In a lengthy Washington Post magazine story posted today, Sally Quinn pronounces Washington’s elite social scene dead. The culprits, in her telling, are many: A succession of presidents who wanted little to do with permanent Washington’s social class; a polarized political environment where fewer people want to make friends with the other side; a cultural and economic change wherein power-class DC types typically marry power-class spouses, leaving them too overworked to regularly attend fancy dinners, much less host them.
Quinn is a longtime fixture and convener of that scene, and her piece will likely be met with derision by people who disdain the idea of an A-list and who love to pick on the media figure most associated with it. And it’s true that there’s a lot for critics to disfavor about the old insider class. The much-lamented era of bipartisan social comity often came at the cost of ignoring social inequality, engaging in disastrous foreign-policy groupthink, and excluding people who lacked the right credentials—not to mention excusing truly atrocious personal behavior by members of the elite.
Complicating matters for critics, Quinn’s essay cops to a bunch of this, noting the overwhelmingly white population of party-goers and the antifeminist politics of hostess-ing, among other things. And, rather than being a clueless lament for the elitist glory days, it ends in a covid-era epiphany of sorts, as she realizes that what she really missed while riding out the lockdown at her Maryland farm was intimacy with friends: “The big cocktail parties — especially the official ones, where you grab a drink, do a quick tour of the room and make small talk — have lost their cachet. They’re not fun. And if we’ve learned anything in the past year, it’s that we want to cherish every minute.”
Of course, there’s ample reason to assume predictions of doom are overstated. By this point, the bipartisan Beltway social scene seems a bit like Saturday Night Live: It’s always been not as good as it used to be. Quinn’s original piece asserting that feminism killed the Washington hostess ran in 1987. DC worthies have been lamenting the social profiles of presidential hangers-on even longer, from the Carter crowd (Georgia rubes) to the Clintonites (institution-disrespecting boomers) to the Obamans (Quinn says they took their antisocial cues from the cold-fish president). The Obamans and the Clintonites, of course, claimed the real issue was just that they didn’t want to hang out with Quinn’s crowd.
I suspect the truth of the matter has less to do with politics than with money and exhaustion. If workaholic Washingtonians with workaholic spouses have less bandwidth to throw or attend the full-dress dinner party, the same is likely true in Los Angeles or New York or anywhere else—less about the social scene being over than about it morphing, perhaps into something less curated and expensive and mannered, the same way one-hour scripted network dramas gave way to reality TV, and often for similar reasons.
And yet, whatever form the business-meets-pleasure-meets-ambition socializing takes, it persists. You’ll never go broke betting against the idea that enterprising Washington types will want to do social pirouettes where other insiders can see them.

════════════════

→ **INSTRUCTIONS FOR THE TASK**
Answer these questions using the piece on Washington's social scene.
1. In what publication was Sally Quinn's story posted?
2. Where did Quinn ride out the lockdown?
3. In what year did Quinn's original piece asserting that feminism killed the Washington hostess run?
The listing comes from a different source than the piece on Washington's social scene.

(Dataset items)
════════════════

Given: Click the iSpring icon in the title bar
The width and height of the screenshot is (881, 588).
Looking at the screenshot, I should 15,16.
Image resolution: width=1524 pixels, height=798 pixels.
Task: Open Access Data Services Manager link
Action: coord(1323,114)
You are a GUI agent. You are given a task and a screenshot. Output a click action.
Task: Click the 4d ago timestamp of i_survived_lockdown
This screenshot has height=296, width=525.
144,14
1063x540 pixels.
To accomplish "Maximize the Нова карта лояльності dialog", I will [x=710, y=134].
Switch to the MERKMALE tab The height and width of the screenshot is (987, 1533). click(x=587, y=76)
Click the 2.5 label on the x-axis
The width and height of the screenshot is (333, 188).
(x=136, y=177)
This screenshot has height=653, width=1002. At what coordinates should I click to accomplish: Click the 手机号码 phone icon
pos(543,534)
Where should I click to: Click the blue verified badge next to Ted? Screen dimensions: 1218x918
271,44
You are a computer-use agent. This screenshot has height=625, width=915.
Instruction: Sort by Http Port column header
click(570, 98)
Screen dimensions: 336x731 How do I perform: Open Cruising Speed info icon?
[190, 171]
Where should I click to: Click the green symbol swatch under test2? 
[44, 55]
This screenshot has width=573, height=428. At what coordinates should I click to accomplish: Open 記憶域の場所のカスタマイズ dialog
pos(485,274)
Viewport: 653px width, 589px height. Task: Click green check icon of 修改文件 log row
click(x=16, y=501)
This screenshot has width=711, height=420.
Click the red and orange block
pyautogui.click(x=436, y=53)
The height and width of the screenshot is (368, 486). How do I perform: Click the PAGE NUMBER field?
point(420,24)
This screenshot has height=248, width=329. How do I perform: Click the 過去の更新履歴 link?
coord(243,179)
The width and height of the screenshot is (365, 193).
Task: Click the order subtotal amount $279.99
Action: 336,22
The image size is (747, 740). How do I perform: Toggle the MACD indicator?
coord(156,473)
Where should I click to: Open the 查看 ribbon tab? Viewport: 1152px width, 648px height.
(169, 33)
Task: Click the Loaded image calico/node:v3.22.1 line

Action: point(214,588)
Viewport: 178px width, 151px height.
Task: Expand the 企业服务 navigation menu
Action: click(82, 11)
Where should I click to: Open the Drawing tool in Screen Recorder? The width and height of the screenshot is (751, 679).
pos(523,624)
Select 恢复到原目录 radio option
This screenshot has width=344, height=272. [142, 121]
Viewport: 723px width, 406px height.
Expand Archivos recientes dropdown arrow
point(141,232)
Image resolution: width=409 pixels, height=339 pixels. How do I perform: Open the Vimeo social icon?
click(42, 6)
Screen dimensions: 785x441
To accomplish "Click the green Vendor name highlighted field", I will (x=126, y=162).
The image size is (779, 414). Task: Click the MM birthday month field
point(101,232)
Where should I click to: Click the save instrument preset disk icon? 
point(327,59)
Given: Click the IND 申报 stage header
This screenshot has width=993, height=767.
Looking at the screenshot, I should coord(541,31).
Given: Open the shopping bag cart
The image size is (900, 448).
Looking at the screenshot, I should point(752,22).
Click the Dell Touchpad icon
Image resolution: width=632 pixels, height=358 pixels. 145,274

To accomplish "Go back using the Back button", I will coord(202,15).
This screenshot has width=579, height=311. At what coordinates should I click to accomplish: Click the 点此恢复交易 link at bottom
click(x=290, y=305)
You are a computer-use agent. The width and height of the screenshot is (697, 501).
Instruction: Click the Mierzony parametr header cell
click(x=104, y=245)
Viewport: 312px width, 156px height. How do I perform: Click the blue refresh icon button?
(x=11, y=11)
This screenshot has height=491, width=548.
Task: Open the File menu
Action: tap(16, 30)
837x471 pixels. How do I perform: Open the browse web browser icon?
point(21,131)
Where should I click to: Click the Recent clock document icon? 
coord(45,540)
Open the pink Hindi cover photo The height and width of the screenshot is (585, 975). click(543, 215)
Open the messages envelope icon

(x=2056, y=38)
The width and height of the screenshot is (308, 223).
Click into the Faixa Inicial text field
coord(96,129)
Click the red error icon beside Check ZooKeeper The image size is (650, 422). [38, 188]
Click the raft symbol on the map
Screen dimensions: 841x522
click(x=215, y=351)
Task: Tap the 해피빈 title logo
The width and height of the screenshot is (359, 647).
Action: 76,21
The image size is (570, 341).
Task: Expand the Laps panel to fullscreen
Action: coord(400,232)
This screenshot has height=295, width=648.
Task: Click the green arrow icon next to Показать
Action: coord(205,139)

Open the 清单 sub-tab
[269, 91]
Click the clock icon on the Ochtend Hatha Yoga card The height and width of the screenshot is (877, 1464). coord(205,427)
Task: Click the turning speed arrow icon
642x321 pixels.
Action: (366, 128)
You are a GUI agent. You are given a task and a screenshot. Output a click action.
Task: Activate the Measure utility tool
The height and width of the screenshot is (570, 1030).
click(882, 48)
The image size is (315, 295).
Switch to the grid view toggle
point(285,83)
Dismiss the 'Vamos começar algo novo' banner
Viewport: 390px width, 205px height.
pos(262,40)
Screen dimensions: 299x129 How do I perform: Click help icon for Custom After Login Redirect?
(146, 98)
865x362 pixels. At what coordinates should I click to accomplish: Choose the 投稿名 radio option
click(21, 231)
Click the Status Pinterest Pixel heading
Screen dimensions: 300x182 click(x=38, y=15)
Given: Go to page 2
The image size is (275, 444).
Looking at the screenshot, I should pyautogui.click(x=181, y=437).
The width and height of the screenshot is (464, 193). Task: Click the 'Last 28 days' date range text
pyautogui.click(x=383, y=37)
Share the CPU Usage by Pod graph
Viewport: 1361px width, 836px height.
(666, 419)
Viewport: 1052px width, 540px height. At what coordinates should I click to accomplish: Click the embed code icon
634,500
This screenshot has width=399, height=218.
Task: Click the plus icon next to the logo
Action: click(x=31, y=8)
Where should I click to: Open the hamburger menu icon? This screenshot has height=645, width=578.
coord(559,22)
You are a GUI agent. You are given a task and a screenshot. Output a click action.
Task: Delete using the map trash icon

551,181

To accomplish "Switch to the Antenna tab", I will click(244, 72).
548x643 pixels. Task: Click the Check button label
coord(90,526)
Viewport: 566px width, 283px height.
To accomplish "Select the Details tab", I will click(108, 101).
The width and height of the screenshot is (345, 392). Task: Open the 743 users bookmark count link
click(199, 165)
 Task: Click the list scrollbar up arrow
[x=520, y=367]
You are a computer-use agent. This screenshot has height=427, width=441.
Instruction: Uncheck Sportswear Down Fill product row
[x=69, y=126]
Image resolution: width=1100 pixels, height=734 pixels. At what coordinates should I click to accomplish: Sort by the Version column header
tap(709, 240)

════════════════

→ **ANSWER TO THE EXERCISE**
1. The Washington Post magazine
2. At her Maryland farm
3. 1987